» About this task
Take the line that contains "Given: View the 10 Retweets list" and each line after it to the end of the material below, and return them exactly, minus the pictures.

» Raw data
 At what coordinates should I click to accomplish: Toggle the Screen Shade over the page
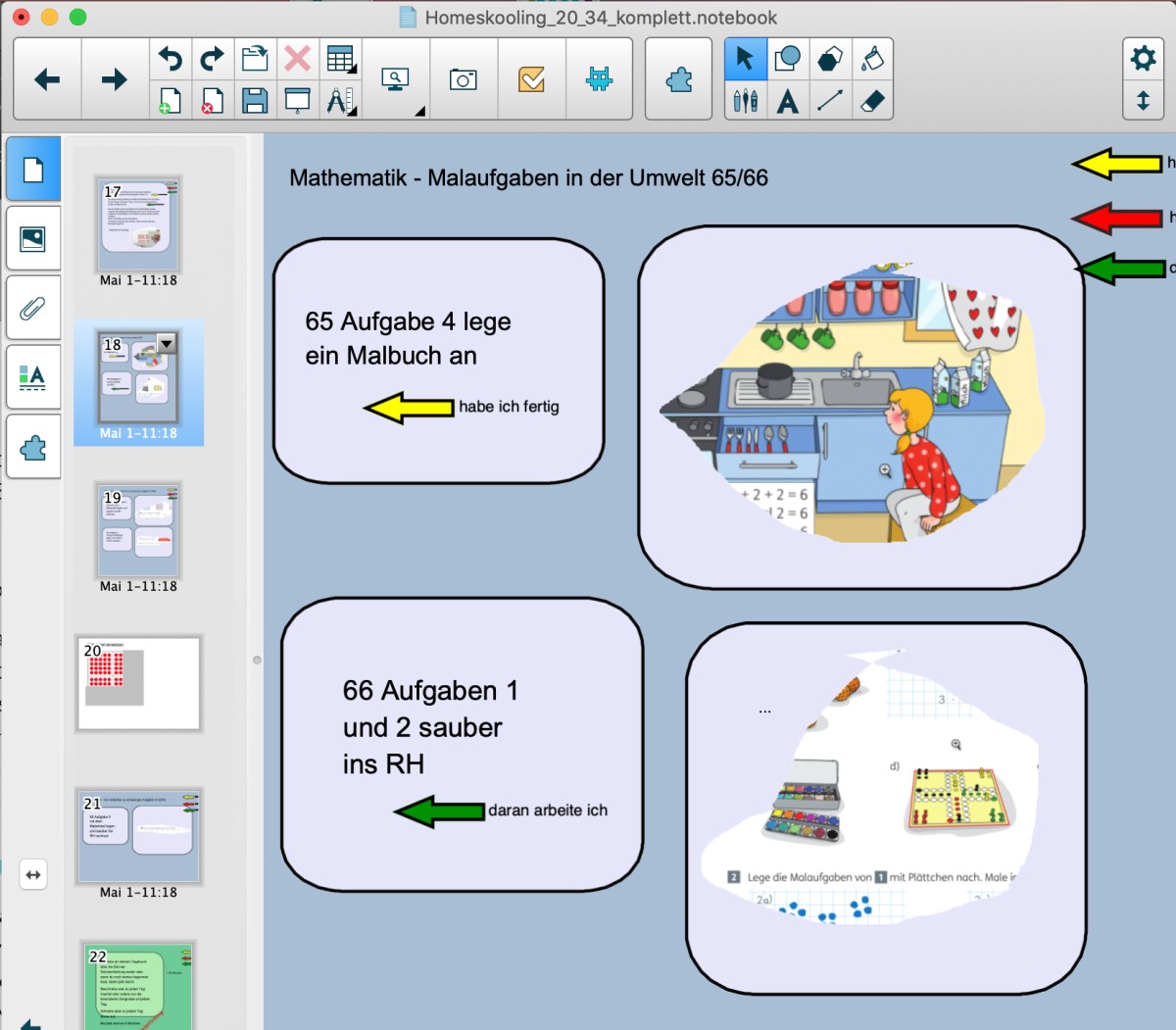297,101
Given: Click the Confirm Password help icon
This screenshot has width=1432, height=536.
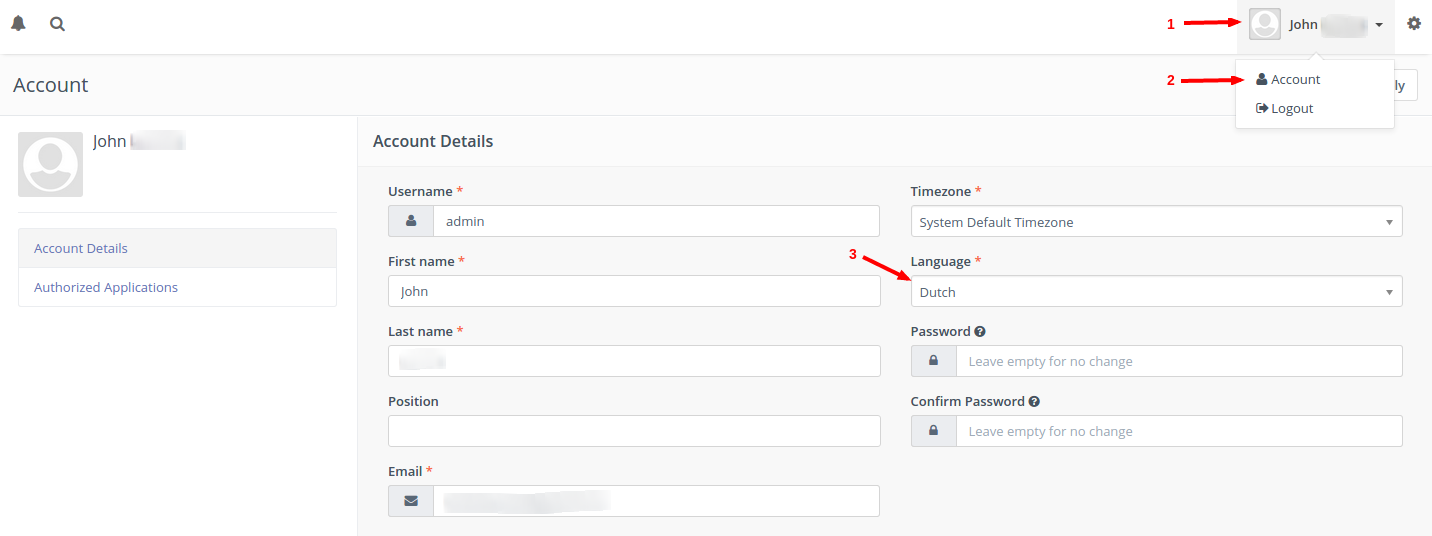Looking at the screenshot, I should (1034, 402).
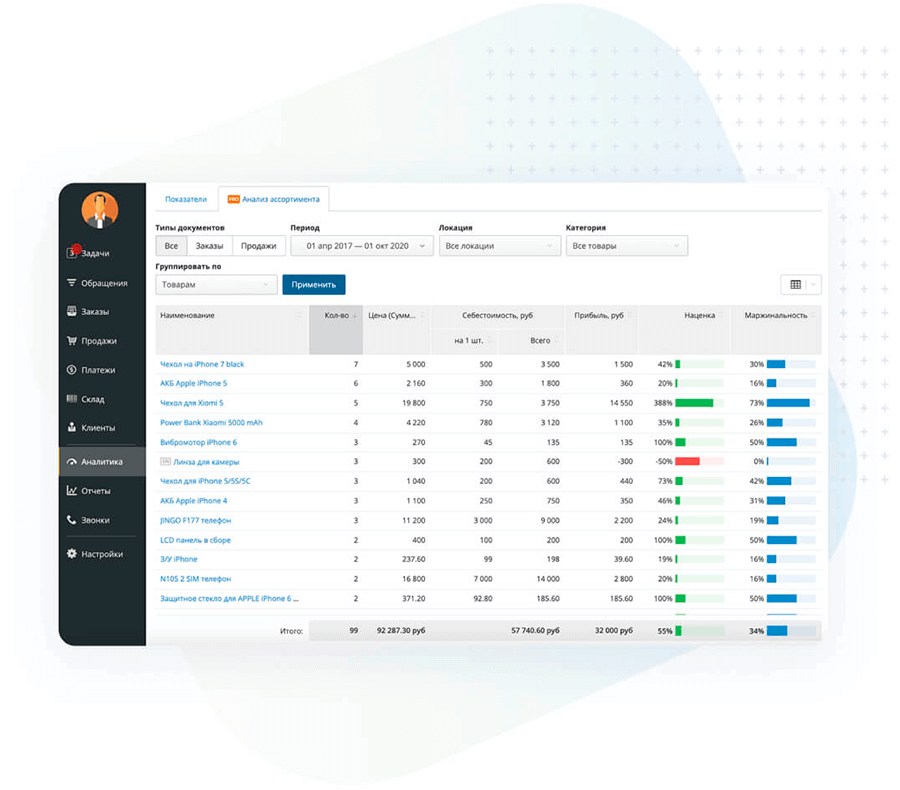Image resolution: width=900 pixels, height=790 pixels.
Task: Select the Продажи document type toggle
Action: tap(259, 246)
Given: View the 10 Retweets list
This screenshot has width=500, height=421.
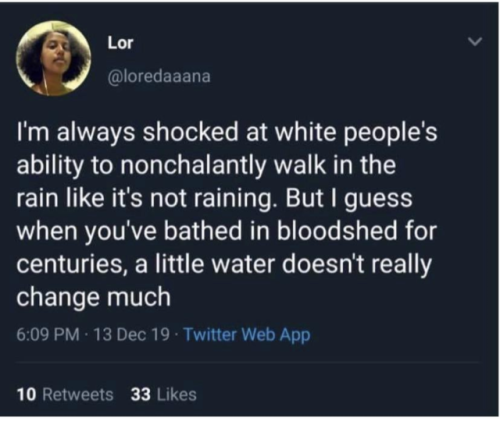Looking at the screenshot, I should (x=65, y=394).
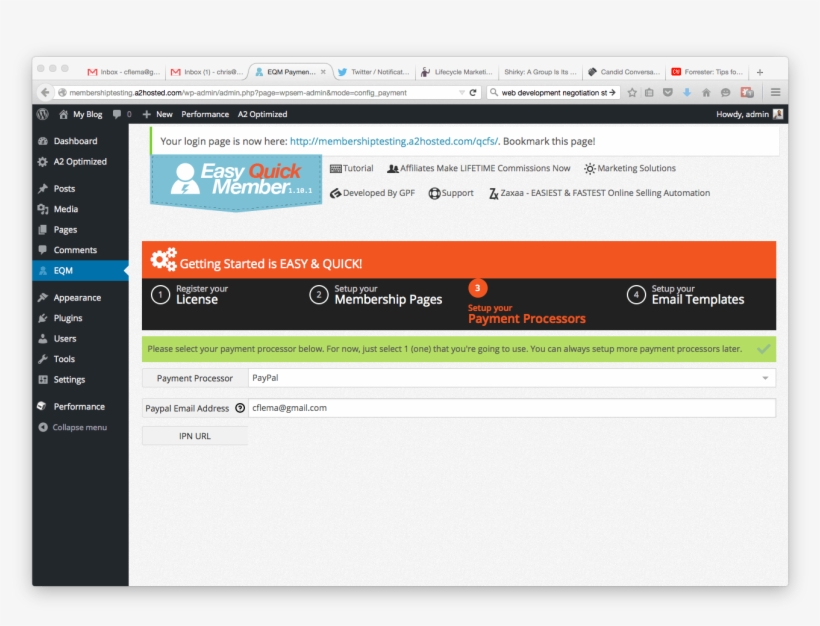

» Answer below
Given: View the 10 Retweets list
This screenshot has width=500, height=421.
Looking at the screenshot, I should (x=65, y=394).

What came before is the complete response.